Collins seems to literally drop us at the film’s conclusion. The explosive moment arrives and settles in mere moments; there is no resolution. Collins leaves her players frozen on the windswept plaza, poised to react in their own time. The conflict isn't resolved so much as it is stretched and pulled, fully in the hands and minds of the characters rather than given to the audience to impose upon them. All are left waiting for the final emotive note. And what does this note speak to, besides the sharp pang of frustrations finally released?
While Kathleen Collins resisted gender and race classifications, it is clear that her characters, Sara in particular, do recognize themselves within those constraints, which plague their identities and lines of work, encouraging them to manipulate the roles they see available to them and that they envision for themselves. The pangs of emotional and creative frustration sound a note of existential dread when they tease each other about a pervasive “mulatto crisis.” The same holds when they play with their representations of (interior and exterior) selves, with Sara suddenly becoming an actress, and gaining a romantic interest, when her studies are put on hold, or when Victor becomes a “genuine black success” after his work is accepted into a museum collection—he then instantly moves from abstract painting to landscape painting and portraiture, and from playing the husband to playing the philanderer. The various intonations of these identity-related tensions are part of the beauty of the film, and it is difficult to not think of Collins in those terms, especially since Sara, who also taught at CUNY and strives to perfect her skills, seems to be her intellectual doppelgänger. In addition, so many of the stereotypes that existed in the 1980s persist today; when the camera reveals Sara as the professor speaking in the opening classroom scene, it still comes as a surprise, considering how meager representations of women of color still are, and how marginal female filmmakers remain in the film sector today.

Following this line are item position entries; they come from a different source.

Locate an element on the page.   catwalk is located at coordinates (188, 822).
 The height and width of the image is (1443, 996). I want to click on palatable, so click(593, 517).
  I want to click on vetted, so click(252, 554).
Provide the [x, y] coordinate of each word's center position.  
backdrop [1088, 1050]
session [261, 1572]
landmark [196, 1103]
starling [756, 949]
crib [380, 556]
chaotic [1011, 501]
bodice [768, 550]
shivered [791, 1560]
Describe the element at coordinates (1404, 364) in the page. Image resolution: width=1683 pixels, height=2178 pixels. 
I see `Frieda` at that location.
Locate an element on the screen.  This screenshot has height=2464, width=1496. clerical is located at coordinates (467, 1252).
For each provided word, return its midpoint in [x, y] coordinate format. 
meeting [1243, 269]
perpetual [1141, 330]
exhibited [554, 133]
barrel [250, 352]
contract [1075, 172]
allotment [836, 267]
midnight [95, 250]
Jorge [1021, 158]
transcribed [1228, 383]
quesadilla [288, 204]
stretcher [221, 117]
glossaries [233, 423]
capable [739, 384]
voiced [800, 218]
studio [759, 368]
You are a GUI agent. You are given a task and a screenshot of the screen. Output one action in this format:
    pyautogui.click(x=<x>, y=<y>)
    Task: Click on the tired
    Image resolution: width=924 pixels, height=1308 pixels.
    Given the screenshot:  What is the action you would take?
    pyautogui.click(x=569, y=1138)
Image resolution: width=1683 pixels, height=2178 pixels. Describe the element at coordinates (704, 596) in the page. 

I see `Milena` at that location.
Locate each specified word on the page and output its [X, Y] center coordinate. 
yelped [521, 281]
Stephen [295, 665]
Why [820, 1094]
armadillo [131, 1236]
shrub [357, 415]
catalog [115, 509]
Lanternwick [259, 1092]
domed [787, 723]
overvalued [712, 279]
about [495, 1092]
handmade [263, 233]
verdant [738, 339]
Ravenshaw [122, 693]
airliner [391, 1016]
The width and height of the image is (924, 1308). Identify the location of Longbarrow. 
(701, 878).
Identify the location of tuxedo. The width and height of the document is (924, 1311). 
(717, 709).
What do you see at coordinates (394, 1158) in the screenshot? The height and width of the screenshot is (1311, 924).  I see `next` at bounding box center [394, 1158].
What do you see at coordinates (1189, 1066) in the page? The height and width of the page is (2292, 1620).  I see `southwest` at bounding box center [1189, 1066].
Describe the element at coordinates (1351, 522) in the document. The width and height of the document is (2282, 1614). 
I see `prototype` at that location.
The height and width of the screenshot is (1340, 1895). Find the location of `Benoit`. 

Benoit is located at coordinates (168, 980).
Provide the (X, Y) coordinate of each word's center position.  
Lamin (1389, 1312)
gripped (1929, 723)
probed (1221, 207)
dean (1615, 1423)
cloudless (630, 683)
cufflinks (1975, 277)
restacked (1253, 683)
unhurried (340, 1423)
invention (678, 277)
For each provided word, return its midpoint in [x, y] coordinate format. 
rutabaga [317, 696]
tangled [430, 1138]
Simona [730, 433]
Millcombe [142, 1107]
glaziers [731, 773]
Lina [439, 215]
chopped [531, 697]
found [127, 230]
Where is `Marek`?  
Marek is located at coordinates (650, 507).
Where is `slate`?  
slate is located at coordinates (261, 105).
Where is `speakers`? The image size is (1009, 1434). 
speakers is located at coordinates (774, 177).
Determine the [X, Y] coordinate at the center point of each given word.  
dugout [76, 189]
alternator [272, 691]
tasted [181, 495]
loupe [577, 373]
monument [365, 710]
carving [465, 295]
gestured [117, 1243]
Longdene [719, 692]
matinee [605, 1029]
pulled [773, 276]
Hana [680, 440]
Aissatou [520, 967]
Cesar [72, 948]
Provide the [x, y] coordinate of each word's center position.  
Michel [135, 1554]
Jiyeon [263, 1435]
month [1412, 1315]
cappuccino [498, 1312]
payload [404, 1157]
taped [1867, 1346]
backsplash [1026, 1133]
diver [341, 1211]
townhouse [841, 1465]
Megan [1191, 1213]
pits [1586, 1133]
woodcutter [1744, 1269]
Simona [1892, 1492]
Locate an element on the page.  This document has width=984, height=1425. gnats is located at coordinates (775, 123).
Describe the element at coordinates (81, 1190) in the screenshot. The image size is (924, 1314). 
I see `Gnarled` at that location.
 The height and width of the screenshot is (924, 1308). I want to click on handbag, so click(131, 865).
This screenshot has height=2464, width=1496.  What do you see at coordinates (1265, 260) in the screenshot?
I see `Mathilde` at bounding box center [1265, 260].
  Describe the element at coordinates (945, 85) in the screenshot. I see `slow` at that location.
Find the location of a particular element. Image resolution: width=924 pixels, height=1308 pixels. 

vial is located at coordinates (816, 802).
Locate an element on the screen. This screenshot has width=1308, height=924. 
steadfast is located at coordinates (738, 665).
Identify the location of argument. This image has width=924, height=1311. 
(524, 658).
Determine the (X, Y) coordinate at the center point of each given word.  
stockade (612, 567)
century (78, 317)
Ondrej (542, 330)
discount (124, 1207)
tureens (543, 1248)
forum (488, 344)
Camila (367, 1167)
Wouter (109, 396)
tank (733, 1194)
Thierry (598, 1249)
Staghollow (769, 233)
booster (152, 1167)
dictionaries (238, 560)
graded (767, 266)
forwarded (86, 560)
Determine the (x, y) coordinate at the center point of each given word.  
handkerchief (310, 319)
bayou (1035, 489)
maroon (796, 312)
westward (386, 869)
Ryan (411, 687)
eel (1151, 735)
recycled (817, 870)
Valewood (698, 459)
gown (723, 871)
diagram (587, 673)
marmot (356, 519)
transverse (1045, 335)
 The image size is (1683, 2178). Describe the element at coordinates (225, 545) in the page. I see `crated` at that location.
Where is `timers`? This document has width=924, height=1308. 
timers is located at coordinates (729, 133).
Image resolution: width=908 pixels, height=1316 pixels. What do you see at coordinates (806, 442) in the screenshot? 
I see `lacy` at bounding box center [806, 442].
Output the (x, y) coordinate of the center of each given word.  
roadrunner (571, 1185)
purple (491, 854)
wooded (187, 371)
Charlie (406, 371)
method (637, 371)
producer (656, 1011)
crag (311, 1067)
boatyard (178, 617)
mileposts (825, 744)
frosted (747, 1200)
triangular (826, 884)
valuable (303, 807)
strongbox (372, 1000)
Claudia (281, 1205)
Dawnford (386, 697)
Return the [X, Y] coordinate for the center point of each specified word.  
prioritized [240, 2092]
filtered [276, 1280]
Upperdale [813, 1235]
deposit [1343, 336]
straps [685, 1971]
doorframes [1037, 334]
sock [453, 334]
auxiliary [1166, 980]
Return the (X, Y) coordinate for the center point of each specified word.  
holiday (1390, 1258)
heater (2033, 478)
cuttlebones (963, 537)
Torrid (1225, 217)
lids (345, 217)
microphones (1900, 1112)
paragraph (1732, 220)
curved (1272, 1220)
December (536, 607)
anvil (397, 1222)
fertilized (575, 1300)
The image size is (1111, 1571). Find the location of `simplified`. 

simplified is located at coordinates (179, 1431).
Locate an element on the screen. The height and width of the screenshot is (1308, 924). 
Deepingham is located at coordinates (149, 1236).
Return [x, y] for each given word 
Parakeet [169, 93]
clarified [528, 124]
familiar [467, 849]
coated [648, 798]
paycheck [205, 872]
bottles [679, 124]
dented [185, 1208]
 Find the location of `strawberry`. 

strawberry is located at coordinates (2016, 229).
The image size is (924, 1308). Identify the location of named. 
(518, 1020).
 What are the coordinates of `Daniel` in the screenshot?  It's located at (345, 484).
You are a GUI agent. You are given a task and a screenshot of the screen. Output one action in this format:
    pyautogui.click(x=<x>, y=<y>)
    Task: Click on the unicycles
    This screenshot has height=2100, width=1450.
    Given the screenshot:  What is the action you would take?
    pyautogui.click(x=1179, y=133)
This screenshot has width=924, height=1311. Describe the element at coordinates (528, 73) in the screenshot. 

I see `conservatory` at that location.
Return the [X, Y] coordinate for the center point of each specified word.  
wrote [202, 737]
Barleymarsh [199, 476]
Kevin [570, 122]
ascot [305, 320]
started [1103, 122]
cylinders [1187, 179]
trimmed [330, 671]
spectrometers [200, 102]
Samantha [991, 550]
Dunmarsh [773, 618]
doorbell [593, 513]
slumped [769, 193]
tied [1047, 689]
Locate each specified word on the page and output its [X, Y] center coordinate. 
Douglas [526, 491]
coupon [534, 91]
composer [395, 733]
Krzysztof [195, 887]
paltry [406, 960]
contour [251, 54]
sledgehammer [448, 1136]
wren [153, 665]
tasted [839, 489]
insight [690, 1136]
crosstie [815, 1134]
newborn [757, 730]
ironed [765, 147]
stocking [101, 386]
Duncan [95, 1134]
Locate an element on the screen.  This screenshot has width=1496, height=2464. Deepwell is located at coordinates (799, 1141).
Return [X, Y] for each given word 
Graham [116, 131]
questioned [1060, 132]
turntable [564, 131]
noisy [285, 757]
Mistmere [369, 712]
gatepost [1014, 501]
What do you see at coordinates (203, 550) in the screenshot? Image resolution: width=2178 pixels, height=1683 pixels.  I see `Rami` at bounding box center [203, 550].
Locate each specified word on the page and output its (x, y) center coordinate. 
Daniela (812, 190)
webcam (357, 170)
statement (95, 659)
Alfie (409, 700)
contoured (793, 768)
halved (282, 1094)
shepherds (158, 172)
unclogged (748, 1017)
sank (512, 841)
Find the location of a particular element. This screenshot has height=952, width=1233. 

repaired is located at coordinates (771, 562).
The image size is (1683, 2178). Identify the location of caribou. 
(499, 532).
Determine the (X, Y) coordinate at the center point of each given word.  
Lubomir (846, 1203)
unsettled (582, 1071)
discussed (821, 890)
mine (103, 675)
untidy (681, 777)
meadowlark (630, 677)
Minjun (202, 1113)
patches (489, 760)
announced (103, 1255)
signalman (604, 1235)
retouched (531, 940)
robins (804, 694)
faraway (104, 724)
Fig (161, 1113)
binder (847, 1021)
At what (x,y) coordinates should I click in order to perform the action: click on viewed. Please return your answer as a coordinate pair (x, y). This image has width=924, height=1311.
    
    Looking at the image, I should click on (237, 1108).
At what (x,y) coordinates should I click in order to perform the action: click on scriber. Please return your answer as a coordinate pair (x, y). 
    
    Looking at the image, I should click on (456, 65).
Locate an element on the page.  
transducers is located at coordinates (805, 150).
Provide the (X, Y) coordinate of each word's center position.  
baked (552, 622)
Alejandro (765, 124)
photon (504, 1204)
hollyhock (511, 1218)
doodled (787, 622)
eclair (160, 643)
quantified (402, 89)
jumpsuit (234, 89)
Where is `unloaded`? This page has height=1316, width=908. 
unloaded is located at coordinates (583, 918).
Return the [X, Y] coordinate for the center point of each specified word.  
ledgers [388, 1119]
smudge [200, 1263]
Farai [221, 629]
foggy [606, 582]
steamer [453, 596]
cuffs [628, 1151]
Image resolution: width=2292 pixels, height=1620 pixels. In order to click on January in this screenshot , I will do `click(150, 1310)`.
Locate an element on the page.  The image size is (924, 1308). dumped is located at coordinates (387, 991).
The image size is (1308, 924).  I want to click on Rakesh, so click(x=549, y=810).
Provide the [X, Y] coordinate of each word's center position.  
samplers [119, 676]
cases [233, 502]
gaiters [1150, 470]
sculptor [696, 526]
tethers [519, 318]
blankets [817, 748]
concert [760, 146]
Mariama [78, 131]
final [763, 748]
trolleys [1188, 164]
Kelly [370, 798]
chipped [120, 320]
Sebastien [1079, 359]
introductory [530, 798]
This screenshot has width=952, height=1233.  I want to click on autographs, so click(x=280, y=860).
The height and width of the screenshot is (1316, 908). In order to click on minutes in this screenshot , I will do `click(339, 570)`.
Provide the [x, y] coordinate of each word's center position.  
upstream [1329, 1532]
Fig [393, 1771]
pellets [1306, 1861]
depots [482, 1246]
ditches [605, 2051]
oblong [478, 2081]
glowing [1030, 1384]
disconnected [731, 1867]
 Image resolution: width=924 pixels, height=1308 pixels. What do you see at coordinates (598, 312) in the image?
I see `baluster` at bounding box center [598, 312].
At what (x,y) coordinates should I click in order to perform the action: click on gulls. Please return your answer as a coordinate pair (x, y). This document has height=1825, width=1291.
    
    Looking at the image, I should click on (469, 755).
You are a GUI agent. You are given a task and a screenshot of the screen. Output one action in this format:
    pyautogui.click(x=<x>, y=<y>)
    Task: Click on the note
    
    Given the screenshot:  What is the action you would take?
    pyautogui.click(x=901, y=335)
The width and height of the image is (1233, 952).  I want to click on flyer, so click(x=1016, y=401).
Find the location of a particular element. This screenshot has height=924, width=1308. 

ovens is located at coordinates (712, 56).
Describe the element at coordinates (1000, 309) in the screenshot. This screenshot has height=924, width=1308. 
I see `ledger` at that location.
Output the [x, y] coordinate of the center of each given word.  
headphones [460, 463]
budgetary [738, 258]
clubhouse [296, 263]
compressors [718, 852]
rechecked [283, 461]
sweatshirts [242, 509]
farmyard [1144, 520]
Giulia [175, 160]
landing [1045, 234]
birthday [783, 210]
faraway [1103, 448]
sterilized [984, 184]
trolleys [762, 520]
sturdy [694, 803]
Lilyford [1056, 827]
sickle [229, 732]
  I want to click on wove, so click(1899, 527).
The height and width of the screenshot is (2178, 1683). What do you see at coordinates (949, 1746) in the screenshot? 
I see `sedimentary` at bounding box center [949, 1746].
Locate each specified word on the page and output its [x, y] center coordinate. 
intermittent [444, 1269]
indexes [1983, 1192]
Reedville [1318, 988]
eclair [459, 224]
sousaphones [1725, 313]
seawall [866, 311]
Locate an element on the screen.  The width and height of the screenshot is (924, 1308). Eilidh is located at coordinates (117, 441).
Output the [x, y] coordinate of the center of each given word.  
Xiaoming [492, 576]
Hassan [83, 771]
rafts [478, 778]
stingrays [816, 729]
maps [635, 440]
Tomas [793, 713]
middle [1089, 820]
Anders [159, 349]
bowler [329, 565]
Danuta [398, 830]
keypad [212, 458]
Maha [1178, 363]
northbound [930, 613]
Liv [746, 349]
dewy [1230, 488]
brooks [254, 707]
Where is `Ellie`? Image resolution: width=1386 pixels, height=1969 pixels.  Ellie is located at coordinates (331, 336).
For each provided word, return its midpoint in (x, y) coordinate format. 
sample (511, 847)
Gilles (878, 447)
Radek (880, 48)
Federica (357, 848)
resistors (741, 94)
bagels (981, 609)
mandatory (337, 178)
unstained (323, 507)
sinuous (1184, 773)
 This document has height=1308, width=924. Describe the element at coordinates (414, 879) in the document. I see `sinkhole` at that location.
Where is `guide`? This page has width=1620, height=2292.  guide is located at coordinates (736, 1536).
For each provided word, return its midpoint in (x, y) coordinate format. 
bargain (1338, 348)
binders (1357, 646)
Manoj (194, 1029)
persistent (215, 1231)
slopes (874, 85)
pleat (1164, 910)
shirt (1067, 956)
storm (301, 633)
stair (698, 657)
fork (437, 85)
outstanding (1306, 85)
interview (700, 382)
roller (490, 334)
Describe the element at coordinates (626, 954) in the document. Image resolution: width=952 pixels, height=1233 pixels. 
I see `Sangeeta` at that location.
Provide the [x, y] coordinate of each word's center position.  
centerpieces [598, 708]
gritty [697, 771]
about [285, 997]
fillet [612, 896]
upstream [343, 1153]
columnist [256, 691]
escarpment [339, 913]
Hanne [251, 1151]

That being said, the film plays off of the still-relevant theme of being “other”—whether by virtue of race, gender, social class, or sexuality—but without mining the usual black-white divide: Victor could just as easily been a white tourist who fetishizes the Latin women living in his vacation destination, while Sara’s unease brings to mind the more typical stories of black women trying to mold themselves into a white world. In Sara’s case, however, she seems to be out of step with her own husband and mother, trying to affirm herself and her passions with and without them. Using environments that elevate the operatic qualities of life through bright colors, studied dialogue, and songs and sounds tied to the urges and emotions of her characters, Kathleen Collins’s rare achievement was to masterfully cultivate the emotional tensions that come with grappling with individual identities, and the external gestures that shape and influence them.
Zoë Rhinehart is a New York-based writer. She writes essays, both personal and critical, about music, film, and emotion.